_EXERCISE REQUIREMENTS_:
Convert the records starting with the line containing "Click the 会员姓名" and going on through the line containing "click(144, 190)" into a JSON list of strings, one string per line, leaving out blank lines.
------------
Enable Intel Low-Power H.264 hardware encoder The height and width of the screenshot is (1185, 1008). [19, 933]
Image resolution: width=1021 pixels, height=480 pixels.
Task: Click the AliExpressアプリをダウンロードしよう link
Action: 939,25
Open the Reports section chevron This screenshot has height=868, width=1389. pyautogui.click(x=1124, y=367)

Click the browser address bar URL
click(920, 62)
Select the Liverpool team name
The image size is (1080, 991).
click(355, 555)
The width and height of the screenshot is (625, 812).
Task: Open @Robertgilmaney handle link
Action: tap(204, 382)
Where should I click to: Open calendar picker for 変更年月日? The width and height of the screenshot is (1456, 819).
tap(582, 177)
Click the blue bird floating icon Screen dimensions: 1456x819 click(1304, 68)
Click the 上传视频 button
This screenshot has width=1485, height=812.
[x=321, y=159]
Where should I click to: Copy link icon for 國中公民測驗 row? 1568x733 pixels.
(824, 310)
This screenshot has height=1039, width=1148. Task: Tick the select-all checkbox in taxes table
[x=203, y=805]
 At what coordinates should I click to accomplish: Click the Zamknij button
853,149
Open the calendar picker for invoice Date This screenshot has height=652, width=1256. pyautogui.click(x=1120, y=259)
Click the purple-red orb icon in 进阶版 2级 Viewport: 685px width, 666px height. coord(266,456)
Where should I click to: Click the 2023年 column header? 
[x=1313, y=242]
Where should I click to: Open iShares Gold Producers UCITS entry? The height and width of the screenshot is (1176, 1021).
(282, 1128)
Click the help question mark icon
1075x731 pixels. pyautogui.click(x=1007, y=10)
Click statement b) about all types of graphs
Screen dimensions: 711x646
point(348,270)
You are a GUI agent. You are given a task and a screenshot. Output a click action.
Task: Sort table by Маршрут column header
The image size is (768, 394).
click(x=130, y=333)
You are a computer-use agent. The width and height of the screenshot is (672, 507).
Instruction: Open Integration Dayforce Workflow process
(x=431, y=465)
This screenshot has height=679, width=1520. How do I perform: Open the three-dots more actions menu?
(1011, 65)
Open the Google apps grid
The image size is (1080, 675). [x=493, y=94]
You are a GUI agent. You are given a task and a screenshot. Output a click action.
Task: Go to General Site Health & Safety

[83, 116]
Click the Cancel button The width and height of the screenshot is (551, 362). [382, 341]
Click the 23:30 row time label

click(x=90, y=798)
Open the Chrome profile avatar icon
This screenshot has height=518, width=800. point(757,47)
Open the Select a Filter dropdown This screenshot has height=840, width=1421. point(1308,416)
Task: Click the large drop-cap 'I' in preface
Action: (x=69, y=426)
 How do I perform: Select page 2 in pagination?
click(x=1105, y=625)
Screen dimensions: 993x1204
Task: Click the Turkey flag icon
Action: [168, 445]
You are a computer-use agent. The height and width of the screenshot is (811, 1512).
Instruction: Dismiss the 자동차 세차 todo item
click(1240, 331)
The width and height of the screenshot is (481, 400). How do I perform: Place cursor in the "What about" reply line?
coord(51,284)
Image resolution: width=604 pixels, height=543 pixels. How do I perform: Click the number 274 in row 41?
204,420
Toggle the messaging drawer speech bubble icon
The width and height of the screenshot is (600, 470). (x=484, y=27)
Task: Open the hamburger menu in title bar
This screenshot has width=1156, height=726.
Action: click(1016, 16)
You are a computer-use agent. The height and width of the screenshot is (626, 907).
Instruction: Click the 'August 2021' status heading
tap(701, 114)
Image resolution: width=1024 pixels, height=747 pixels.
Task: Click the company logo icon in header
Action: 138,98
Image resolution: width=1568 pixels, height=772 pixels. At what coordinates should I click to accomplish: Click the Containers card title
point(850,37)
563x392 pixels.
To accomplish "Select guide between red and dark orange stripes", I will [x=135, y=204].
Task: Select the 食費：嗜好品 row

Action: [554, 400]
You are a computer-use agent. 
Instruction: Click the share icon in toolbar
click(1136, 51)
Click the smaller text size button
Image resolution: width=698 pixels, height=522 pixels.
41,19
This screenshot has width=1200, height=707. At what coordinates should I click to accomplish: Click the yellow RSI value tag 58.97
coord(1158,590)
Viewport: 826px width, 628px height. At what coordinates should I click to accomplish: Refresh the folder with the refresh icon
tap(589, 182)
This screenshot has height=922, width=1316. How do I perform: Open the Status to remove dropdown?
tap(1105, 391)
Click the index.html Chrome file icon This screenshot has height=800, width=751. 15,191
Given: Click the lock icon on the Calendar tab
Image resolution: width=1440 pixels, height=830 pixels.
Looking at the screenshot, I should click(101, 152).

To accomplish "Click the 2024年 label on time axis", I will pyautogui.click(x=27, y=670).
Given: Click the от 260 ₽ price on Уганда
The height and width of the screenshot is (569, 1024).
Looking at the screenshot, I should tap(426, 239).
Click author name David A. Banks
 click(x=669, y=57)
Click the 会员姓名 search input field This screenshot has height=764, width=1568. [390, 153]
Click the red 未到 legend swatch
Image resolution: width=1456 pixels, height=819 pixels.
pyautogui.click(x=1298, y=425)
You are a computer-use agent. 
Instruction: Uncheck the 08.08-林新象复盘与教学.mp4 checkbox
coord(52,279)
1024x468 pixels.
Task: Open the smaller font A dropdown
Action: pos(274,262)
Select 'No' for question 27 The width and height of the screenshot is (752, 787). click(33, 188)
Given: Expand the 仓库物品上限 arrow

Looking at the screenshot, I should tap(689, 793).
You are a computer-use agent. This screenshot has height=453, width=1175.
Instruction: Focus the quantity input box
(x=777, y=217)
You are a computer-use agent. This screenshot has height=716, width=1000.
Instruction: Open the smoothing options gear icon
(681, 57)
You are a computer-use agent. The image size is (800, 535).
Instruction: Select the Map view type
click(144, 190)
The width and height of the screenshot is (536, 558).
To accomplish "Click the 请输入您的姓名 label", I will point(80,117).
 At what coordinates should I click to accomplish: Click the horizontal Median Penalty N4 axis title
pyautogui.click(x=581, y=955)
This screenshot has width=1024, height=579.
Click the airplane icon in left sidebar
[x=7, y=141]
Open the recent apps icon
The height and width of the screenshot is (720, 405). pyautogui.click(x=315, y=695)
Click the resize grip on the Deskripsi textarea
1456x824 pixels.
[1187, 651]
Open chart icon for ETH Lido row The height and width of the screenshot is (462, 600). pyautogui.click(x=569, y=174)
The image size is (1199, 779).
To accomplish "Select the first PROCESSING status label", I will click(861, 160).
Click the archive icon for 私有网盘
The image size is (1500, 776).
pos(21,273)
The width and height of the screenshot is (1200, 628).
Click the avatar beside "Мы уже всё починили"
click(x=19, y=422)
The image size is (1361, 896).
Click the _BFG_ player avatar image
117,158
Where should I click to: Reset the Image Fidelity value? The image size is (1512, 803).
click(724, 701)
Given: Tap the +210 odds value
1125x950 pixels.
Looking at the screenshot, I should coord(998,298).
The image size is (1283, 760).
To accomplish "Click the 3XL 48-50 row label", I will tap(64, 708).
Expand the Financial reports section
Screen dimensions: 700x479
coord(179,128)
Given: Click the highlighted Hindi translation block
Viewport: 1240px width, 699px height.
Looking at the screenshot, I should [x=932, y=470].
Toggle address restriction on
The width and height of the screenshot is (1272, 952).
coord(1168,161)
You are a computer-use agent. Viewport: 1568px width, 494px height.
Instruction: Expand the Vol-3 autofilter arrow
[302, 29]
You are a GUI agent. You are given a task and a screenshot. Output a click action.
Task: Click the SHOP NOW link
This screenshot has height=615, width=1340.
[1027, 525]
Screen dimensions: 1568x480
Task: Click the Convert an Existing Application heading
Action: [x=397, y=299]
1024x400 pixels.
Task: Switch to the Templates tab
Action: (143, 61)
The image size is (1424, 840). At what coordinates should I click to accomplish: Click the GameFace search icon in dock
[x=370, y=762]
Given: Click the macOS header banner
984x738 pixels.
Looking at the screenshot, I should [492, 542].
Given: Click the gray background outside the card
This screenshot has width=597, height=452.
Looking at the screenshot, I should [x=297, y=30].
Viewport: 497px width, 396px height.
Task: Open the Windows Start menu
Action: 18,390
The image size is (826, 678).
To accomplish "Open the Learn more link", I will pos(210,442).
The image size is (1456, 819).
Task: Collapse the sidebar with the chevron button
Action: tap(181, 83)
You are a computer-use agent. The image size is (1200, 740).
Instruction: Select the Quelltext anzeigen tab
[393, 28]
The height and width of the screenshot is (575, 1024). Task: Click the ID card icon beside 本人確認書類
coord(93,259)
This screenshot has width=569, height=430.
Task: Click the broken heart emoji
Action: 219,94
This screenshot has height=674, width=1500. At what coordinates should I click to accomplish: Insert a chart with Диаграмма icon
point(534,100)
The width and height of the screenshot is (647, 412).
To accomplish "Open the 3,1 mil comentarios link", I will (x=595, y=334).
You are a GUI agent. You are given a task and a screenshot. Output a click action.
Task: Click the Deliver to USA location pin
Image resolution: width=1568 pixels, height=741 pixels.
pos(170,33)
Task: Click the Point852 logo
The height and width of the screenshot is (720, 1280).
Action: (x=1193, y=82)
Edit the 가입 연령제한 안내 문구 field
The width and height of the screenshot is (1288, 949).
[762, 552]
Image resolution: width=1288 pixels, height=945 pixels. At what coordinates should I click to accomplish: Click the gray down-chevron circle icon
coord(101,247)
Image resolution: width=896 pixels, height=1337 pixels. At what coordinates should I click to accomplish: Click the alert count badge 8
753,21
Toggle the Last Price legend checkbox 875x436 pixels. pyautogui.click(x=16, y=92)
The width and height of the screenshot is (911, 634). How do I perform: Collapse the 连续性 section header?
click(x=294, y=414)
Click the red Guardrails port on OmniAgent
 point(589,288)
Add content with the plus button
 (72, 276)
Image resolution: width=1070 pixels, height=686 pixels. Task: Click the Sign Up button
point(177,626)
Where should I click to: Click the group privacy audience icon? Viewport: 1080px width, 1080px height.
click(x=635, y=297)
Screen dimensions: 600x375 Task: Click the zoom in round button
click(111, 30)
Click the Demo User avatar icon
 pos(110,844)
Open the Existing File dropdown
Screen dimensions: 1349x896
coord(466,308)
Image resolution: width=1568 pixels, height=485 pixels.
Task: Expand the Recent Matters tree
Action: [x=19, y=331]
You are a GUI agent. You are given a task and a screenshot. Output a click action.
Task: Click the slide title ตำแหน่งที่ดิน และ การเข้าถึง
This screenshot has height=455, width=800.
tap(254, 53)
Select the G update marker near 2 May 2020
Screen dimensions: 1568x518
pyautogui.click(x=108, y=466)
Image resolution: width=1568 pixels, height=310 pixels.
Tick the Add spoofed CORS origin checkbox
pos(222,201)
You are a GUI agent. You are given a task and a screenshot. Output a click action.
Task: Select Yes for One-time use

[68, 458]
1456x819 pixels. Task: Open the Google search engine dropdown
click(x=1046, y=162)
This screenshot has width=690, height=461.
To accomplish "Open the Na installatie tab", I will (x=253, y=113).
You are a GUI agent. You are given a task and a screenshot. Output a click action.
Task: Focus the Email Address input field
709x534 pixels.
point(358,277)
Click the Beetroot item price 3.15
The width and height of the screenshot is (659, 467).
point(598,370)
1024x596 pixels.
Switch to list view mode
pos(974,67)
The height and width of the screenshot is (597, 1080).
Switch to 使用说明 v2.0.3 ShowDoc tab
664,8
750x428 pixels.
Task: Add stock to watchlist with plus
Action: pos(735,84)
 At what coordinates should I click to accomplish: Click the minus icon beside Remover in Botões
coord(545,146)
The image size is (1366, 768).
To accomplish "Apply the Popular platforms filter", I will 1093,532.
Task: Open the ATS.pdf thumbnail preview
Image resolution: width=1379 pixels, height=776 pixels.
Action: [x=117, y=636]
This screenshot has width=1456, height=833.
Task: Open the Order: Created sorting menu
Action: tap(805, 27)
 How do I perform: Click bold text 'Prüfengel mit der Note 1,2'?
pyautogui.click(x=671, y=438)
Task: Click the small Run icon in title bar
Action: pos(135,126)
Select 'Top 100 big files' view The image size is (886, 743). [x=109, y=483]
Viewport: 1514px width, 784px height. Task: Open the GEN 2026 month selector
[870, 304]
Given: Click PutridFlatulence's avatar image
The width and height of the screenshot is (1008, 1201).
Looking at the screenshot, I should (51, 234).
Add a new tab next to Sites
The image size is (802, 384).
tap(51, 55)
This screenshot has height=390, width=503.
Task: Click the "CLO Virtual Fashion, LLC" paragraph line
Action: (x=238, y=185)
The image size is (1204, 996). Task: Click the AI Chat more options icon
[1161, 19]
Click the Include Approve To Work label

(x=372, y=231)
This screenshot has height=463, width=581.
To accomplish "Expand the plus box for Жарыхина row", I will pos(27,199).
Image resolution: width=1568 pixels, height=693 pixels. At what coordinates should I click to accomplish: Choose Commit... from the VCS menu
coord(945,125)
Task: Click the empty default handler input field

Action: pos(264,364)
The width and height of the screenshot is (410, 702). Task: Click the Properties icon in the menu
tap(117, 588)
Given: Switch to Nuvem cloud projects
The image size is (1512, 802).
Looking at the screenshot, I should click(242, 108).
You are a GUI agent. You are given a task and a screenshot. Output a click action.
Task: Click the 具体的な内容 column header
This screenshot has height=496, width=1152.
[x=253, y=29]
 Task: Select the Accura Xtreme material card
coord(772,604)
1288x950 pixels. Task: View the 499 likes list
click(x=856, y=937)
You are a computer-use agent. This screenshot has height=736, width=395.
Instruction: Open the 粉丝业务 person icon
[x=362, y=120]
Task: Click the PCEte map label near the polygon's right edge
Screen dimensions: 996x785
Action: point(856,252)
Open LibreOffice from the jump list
------------
_OUTPUT FOR THIS EXERCISE_:
[
  "Click the 会员姓名 search input field This screenshot has height=764, width=1568. [390, 153]",
  "Click the red 未到 legend swatch",
  "Image resolution: width=1456 pixels, height=819 pixels.",
  "pyautogui.click(x=1298, y=425)",
  "You are a computer-use agent. ",
  "Instruction: Uncheck the 08.08-林新象复盘与教学.mp4 checkbox",
  "coord(52,279)",
  "1024x468 pixels.",
  "Task: Open the smaller font A dropdown",
  "Action: pos(274,262)",
  "Select 'No' for question 27 The width and height of the screenshot is (752, 787). click(33, 188)",
  "Given: Expand the 仓库物品上限 arrow",
  "Looking at the screenshot, I should tap(689, 793).",
  "You are a computer-use agent. This screenshot has height=453, width=1175.",
  "Instruction: Focus the quantity input box",
  "(x=777, y=217)",
  "You are a computer-use agent. This screenshot has height=716, width=1000.",
  "Instruction: Open the smoothing options gear icon",
  "(681, 57)",
  "You are a computer-use agent. The image size is (800, 535).",
  "Instruction: Select the Map view type",
  "click(144, 190)"
]